Fully configuring on late Downwind on a normal circuit makes sense because that's what you do on a min wx circuit, at least that's what occurs in my "Boeing", as per Boeing's guidance.

scifi
3rd May 2019, 11:45
Maybe the fuel saving occurs because of a smaller circuit, instead of the cross-country 10+ Mile Final.

Capn Bloggs
4th May 2019, 13:58
Fully configuring on late Downwind on a normal circuit makes sense because that's what you do on a min wx circuit, at least that's what occurs in my "Boeing", as per Boeing's guidance.
And, I might add, says Boeing for a circling approach in some old 737 and 767 FCTMs I have recently acquired...

Smythe
4th May 2019, 17:22
Was just noticing that on the MAX 10, landing flaps have been modified to enable more flap 40 landings. As these ac are getting slippery, is flaps 40 becoming a necessity?

Dufo
4th May 2019, 18:09
In this case simply divert. Their books, their rules, their responsibility.

misd-agin
5th May 2019, 14:09
This shows landing flap to be selected somewhere along Base Leg with a note that on final that the aircraft should be stabilised on final between 700-500 feet.

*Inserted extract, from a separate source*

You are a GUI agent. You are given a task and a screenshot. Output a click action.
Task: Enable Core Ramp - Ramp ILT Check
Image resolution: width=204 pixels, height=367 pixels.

Is that a current edition training manual? As far as I know a lot, or most, carriers in the U.S. require 1000' to be configured and perhaps fully stabilized on final.

Some of the best landing/handling flying done is the U.S. is landing to the south at DCA (KDCA) via the River Visual and the Expressway Visual to rwy 31 at LGA. Most pilots don't follow the depicted ground track in LGA. If flown as depicted I've heard FO's say "are we allowed to do this?!?" You roll out at approx. 300' after looking into CitiBank field on the turning descent that's approx. 'base' leg position.

DCA (KDCA) "cleared the visual to runway 01, circle to land runway 33, is also fun. 5100' runway. Mandatory go-around at 1700' (1/3 of landing distance). Weight restricted due to runway length so you're frequently right at the allowed performance limits. There's a blast fence at the end - FO after one landing "that wall was coming up fast."

misd-agin
5th May 2019, 14:10
Visual pattern or circling approach with low vis/ceilings? Two different circumstances.